EXCERPT:
Most of my LDs were super short to short. Now they have become much longer, up to an hour long events. But yes, I have never been attacked. I remember only one occasion, when a DC I was talking to started to morph into something scary and evil. Before he finished, my subC made me say something like "you are nice and I love you". That stopped his morphing and he changed back to a nice person. We held hands and flew off to the sunset. Literally.

Maybe I'm lucky, or maybe it's my mentality. I don't wish for any kind of confrontation. And my subC must know it.

----------


## Occipitalred

In what situations do you fight proctree? What's the context?

The only confrontation I ever get in my lucid dreams, are dream characters furious that I trespassed when I didn't actually. I wonder if it is my fault. I'd like to know. I always fly away so I have never had a lucid fight.

----------


## Sivason

My new favorite weapon is Half Gravity/Half Inertia with a splash of confusion, to unify the physics!

Oh yeah, deal with that , DC!

----------


## Megaquake2012

My DC's are mixed a lot some are aggressive some are real personalities and some are good and some are plain douches

----------


## proctree

> In what situations do you fight proctree? What's the context?
> 
> The only confrontation I ever get in my lucid dreams, are dream characters furious that I trespassed when I didn't actually. I wonder if it is my fault. I'd like to know. I always fly away so I have never had a lucid fight.



The context is almost always different. Sometimes I just get randomly attacked, although if that happens I usually 'veto' the DC's decision to attack me by rewinding back time to just before he did and changing his decision. It sounds complicated and hard, but it's pretty easy to do once you get the hang of it. You just have to switch your attention from the present to the past, and boom, that DC has never attacked you.
But most of the time DCs attack me because of something I've said or done. As I said, I tend to be an ass in my dreams cause I'm basically God on Earth in them. I usually roll with it once they attack me, because I feel like excessive veto-ing damages the 'plot' of the dream. It feels a bit like cheating if I veto every bad thing that happens in a dream.

Honestly, having tons of lucid fights has actually helped me more than it has hurt me. I think it's one of the reasons why my dream control is so good right now. First time I did TK, I was fighting. First time I did elemental control, I was fighting. First time I flew, well, I only flew so I could slam into some random jerk who flipped me off. Almost all of my early dream control techniques come from me deciding to bash someone's head in. Heh, kind of like how we only got to the Moon because of the Cold War.

----------


## Occipitalred

Hmmm, 

That's interesting. The different experiences people have with their dreams. Me it's the opposite. Everything I have learnt was when no one was trying to catch me. But this conversation has motivated me to do something about it. I need to find a way to stop it. And my weapon will be my mind, my compassion, perhaps, as ThreeCat said. Or maybe my weapon should be forgiveness? DCs attack me because they want to punish me for a crime I haven't done (Trespassing), maybe I have to forgive myself for a crime I haven't committed? Well, I was dared to find a red panda so that's what I am doing in my next lucid dream, but after that, I am going to a blacksmith and asking him what mind "weapon" I need to give the eternal peace to my DCs... (Not death, just peace)  :smiley:

----------


## proctree

> Hmmm, 
> 
> That's interesting. The different experiences people have with their dreams. Me it's the opposite. Everything I have learnt was when no one was trying to catch me. But this conversation has motivated me to do something about it. I need to find a way to stop it. And my weapon will be my mind, my compassion, perhaps, as ThreeCat said. Or maybe my weapon should be forgiveness? DCs attack me because they want to punish me for a crime I haven't done (Trespassing), maybe I have to forgive myself for a crime I haven't committed? Well, I was dared to find a red panda so that's what I am doing in my next lucid dream, but after that, I am going to a blacksmith and asking him what mind weapon I need to give the eternal peace to my DCs... (Not death, just peace)

TASK A: In the lucid dream thread, rewrite the passage starting at "But most of" and ending at "in a dream.", putting "bending the rules" in place of "cheating".

Dataset rows
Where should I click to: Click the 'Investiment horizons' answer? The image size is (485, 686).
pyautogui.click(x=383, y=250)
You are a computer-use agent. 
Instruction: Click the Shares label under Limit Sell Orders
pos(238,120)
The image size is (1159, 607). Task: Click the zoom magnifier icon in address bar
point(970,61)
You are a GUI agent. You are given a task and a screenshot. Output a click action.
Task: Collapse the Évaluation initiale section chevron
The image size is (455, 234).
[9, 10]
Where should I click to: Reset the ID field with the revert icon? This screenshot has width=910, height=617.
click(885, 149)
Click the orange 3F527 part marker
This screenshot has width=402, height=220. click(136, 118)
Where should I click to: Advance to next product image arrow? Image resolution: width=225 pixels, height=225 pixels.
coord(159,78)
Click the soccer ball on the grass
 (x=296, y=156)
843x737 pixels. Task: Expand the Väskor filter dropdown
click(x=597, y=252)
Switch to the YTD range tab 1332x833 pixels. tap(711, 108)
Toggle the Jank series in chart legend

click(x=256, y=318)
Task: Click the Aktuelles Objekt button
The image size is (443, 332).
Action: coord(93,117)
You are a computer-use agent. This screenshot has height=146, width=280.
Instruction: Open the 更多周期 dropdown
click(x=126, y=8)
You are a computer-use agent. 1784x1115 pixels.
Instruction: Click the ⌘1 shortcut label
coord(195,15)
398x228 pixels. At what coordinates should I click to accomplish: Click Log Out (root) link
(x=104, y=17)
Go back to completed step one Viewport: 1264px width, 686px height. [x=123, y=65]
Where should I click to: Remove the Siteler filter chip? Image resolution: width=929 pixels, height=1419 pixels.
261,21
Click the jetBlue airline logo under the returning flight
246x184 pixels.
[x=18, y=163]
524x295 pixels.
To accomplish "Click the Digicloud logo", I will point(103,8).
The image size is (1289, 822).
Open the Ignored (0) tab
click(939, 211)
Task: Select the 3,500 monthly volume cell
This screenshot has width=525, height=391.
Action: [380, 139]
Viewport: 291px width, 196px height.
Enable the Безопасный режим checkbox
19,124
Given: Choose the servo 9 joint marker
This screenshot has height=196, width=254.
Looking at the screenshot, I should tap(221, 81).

TASK B: Copy the dataset rows exactly, starting at the line that contains "You are a computer-use agent. This" and ending at the end of the dataset rows, with both ends included.

RIGHT ANSWER A:
But most of the time DCs attack me because of something I've said or done. As I said, I tend to be an ass in my dreams cause I'm basically God on Earth in them. I usually roll with it once they attack me, because I feel like excessive veto-ing damages the 'plot' of the dream. It feels a bit like bending the rules if I veto every bad thing that happens in a dream.

RIGHT ANSWER B:
You are a computer-use agent. This screenshot has height=146, width=280.
Instruction: Open the 更多周期 dropdown
click(x=126, y=8)
You are a computer-use agent. 1784x1115 pixels.
Instruction: Click the ⌘1 shortcut label
coord(195,15)
398x228 pixels. At what coordinates should I click to accomplish: Click Log Out (root) link
(x=104, y=17)
Go back to completed step one Viewport: 1264px width, 686px height. [x=123, y=65]
Where should I click to: Remove the Siteler filter chip? Image resolution: width=929 pixels, height=1419 pixels.
261,21
Click the jetBlue airline logo under the returning flight
246x184 pixels.
[x=18, y=163]
524x295 pixels.
To accomplish "Click the Digicloud logo", I will point(103,8).
The image size is (1289, 822).
Open the Ignored (0) tab
click(939, 211)
Task: Select the 3,500 monthly volume cell
This screenshot has width=525, height=391.
Action: [380, 139]
Viewport: 291px width, 196px height.
Enable the Безопасный режим checkbox
19,124
Given: Choose the servo 9 joint marker
This screenshot has height=196, width=254.
Looking at the screenshot, I should tap(221, 81).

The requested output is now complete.